→ Consignes:
1. Relevez les catégories de personnel qui, selon l'article sur les diplomates bulgares, seraient directement touchées par la mesure si le texte budgétaire était adopté en l'état.
2. Répondez brièvement à chaque question à partir de l'article sur les diplomates bulgares.
(a) Quel est le pourcentage de réduction de la rémunération annuelle prévu par le projet de budget ?
(b) Où le rassemblement du lundi 29 juin 2026 a-t-il été organisé ?
(c) Quel salaire de départ perçoit un attaché stagiaire avant prélèvements ?
3. Poursuivez l'article sur les diplomates bulgares à la suite de sa dernière phrase.

→ Extrait proposé:
○ ○ ○
Abidjan, 29 juin 2026 (AIP) – Les fonctionnaires du ministère bulgare des Affaires étrangères pourraient déclencher une grève si le gouvernement ne revient pas sur le projet de réduction de 20% de leur rémunération annuelle prévue dans le cadre du projet de budget de l’État pour 2026.
Selon l’Agence de presse bulgare (BTA), le président de l’Association professionnelle des fonctionnaires du service diplomatique, Dobrin Stanev, a averti que les diplomates, les fonctionnaires et les agents contractuels seraient directement affectés par cette mesure si le texte budgétaire était adopté en l’état.
S’exprimant à l’issue d’un rassemblement organisé lundi 29 juin 2026 devant le siège du ministère des Affaires étrangères à Sofia, M. Stanev a indiqué que le salaire mensuel brut moyen au sein du ministère est d’environ 1 100 euros, tandis qu’un attaché stagiaire perçoit un salaire de départ de 818 euros avant prélèvements.
○ ○ ○
→ Données de l'exercice:
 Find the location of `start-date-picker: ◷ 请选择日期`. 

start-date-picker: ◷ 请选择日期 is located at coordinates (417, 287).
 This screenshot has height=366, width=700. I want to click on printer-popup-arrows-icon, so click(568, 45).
○ ○ ○
→ Réponses rédigées:
1.
- les diplomates
- les fonctionnaires
- les agents contractuels

2.
(a) 20 %.
(b) Devant le siège du ministère des Affaires étrangères, à Sofia.
(c) 818 euros.

3.
Le responsable syndical a affirmé privilégier le dialogue avec la direction du ministère et l’Assemblée nationale afin de trouver un mécanisme permettant de préserver les revenus des agents. À défaut d’un accord, il a annoncé que les employés pourraient engager une procédure de grève, qui serait la deuxième de l’histoire du ministère.
Conformément à la législation bulgare, cette procédure nécessite notamment la collecte d’un nombre déterminé de signatures, la formulation officielle des revendications, l’ouverture de négociations avec l’employeur et, en cas d’échec des discussions, le déclenchement d’un arrêt de travail pour une durée déterminée.
L’Association professionnelle des fonctionnaires du service diplomatique regroupe environ 150 agents du ministère.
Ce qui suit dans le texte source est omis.